[Exercise passage]:
Frequently asked questions
How do I identify whether a rock is igneous, sedimentary or metamorphic?
Look for diagnostic textures. Igneous rocks have interlocking crystals or are glassy, with no fossils or sedimentary layering. Sedimentary rocks show layers, sand-sized grains, or fossils, and are often softer. Metamorphic rocks show foliation (banding or alignment of minerals) or a uniform sugary recrystallised texture. Start with the family before trying to name the exact rock. In most beginner cases, three observations, texture, layering and grain size, will narrow the answer dramatically.
Does limestone really fizz with vinegar?
Yes, but more slowly and less dramatically than guides usually suggest. White vinegar is 5% acetic acid, while geological reference acid is 10% hydrochloric acid. With vinegar on a pure limestone, expect a slow patient hiss over 10–30 seconds, sometimes only on a freshly scratched surface. Dramatic effervescence is an HCl reaction, not a vinegar reaction.
What is the difference between schist and gneiss?
Both are foliated metamorphic rocks, separated by metamorphic grade. Schist forms at medium temperature and pressure; its foliation is thin, wavy, and dominated by visible flaky minerals (especially mica), often giving the surface a shimmer. Gneiss forms at higher grade; its foliation is thicker, with alternating light and dark bands at the millimetre-to-centimetre scale, and the texture is coarser. If you can see flakes, think schist. If you can see thick bands, think gneiss.

[Records shown]:
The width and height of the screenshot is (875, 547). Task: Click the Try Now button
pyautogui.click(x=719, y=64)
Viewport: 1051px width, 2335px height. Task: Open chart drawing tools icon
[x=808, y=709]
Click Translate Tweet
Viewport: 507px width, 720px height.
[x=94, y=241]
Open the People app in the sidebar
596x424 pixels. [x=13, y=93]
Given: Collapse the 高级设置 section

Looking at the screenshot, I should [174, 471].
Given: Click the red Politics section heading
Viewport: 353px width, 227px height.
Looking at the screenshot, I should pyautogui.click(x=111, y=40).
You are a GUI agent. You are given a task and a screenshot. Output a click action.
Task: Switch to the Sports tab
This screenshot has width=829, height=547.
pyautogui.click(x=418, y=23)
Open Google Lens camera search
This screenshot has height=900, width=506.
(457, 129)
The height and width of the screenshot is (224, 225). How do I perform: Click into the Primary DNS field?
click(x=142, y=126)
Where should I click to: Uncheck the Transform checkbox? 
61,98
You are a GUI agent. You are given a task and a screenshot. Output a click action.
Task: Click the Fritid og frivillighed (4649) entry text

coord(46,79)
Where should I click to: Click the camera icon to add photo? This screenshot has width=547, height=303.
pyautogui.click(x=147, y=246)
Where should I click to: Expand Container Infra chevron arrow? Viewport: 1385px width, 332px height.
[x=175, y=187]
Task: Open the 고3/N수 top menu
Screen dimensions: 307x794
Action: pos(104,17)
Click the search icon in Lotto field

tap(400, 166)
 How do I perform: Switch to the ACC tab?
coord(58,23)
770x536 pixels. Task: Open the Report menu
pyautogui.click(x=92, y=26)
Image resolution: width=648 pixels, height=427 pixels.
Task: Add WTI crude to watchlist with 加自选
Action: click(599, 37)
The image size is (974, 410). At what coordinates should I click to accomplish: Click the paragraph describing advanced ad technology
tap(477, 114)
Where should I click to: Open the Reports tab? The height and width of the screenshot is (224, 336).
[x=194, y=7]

[Problems to work on]:
A) According to the rock FAQ, how strong an acid is white vinegar?
B) Reproduce the part of the rock FAQ between "Both are foliated" and "bands, think gneiss.", inclusive.

[Answers by task]:
A) 5% acetic acid.

B)
Both are foliated metamorphic rocks, separated by metamorphic grade. Schist forms at medium temperature and pressure; its foliation is thin, wavy, and dominated by visible flaky minerals (especially mica), often giving the surface a shimmer. Gneiss forms at higher grade; its foliation is thicker, with alternating light and dark bands at the millimetre-to-centimetre scale, and the texture is coarser. If you can see flakes, think schist. If you can see thick bands, think gneiss.